Collected data entries
╭──
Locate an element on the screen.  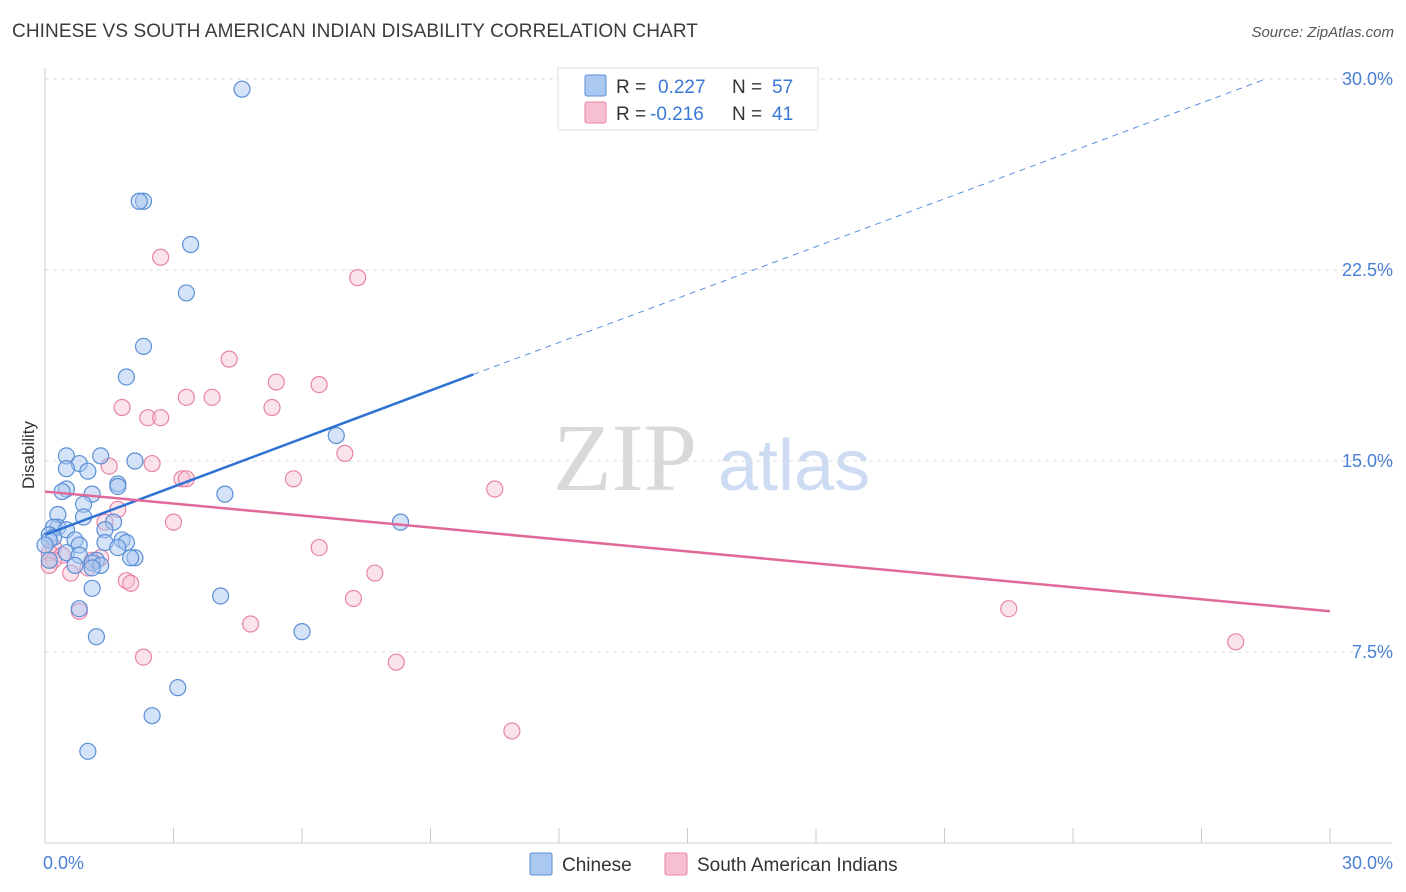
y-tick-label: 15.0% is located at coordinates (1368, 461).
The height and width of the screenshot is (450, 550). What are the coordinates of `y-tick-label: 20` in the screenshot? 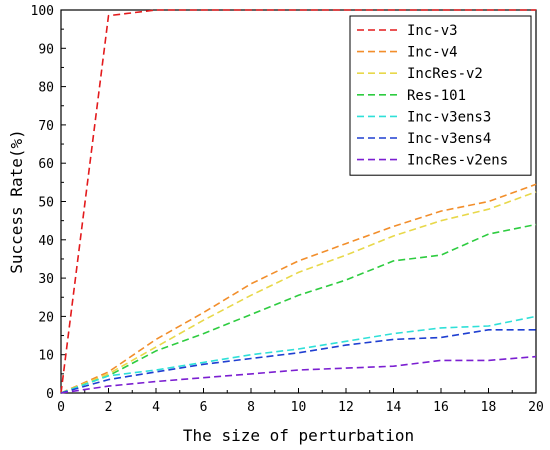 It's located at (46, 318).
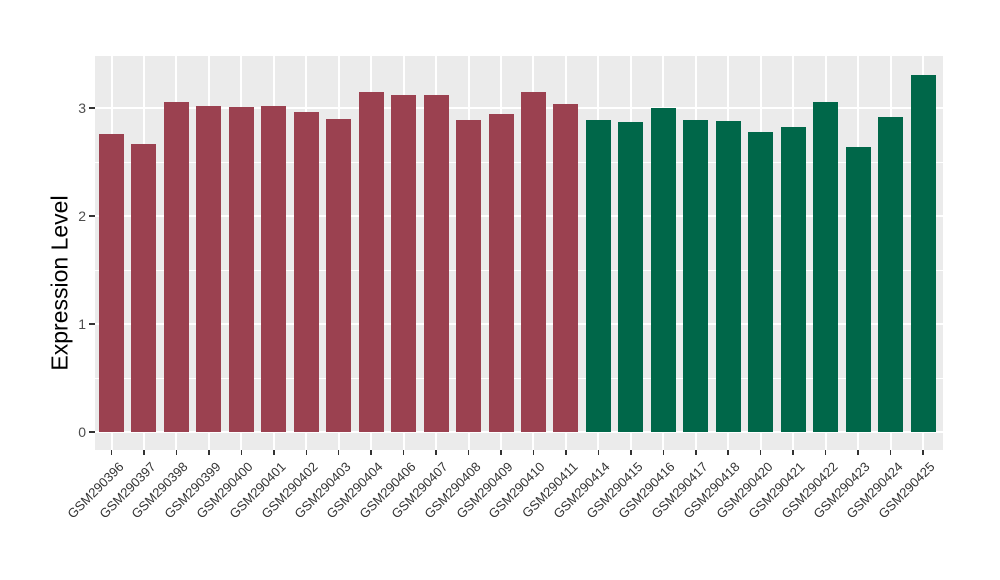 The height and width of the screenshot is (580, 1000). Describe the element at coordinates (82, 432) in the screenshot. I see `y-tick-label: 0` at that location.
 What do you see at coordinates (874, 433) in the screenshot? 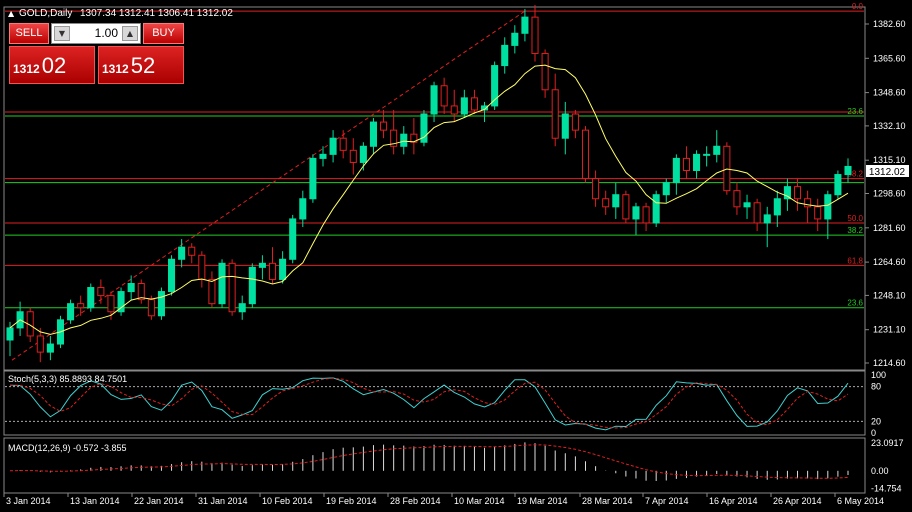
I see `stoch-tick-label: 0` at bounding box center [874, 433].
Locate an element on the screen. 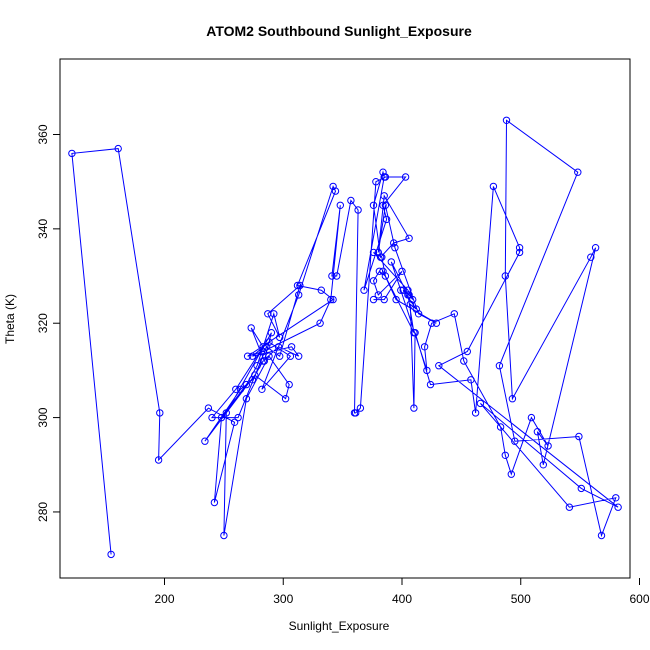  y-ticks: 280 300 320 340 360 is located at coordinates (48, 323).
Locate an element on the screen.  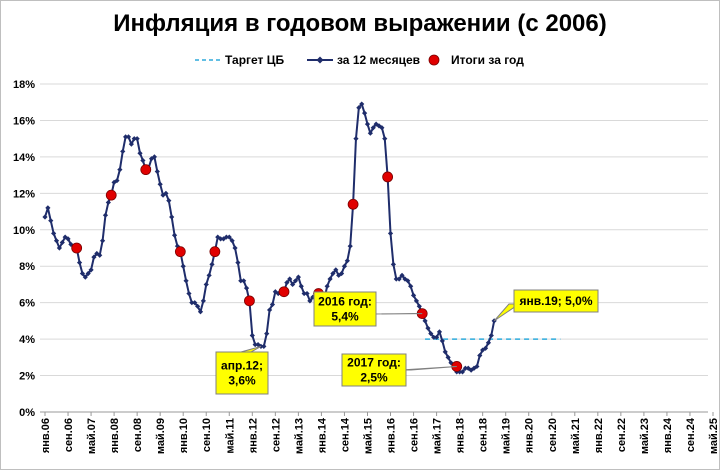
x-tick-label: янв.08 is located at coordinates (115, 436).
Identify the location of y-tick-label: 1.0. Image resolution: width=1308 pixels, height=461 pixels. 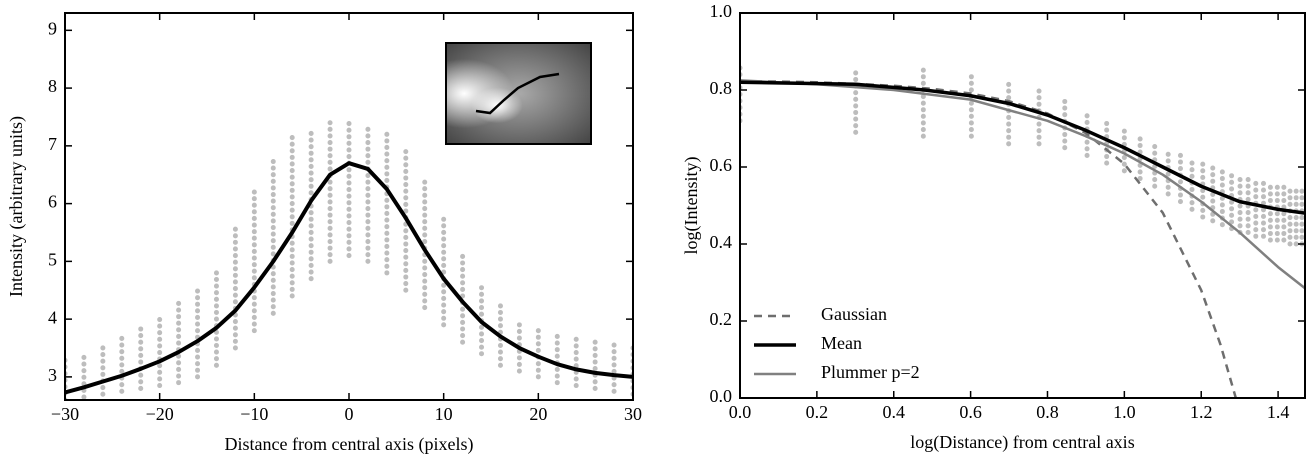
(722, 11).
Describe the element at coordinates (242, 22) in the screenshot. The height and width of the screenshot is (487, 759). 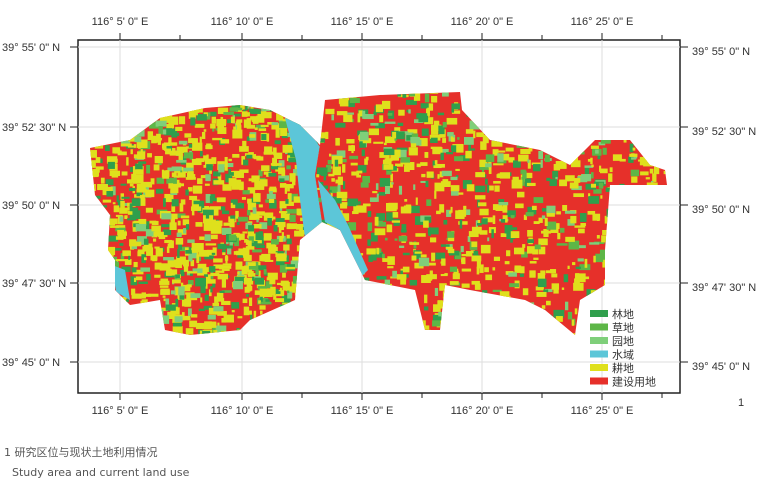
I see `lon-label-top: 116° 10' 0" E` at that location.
╰──
*ASSIGNED TASK*
Copy out, word for word, the lines from the one containing "Describe the element at coordinates (242, 22)" through the end of the listing. Leave the pictures out.

*WRITTEN SOLUTION*
Describe the element at coordinates (242, 22) in the screenshot. The height and width of the screenshot is (487, 759). 
I see `lon-label-top: 116° 10' 0" E` at that location.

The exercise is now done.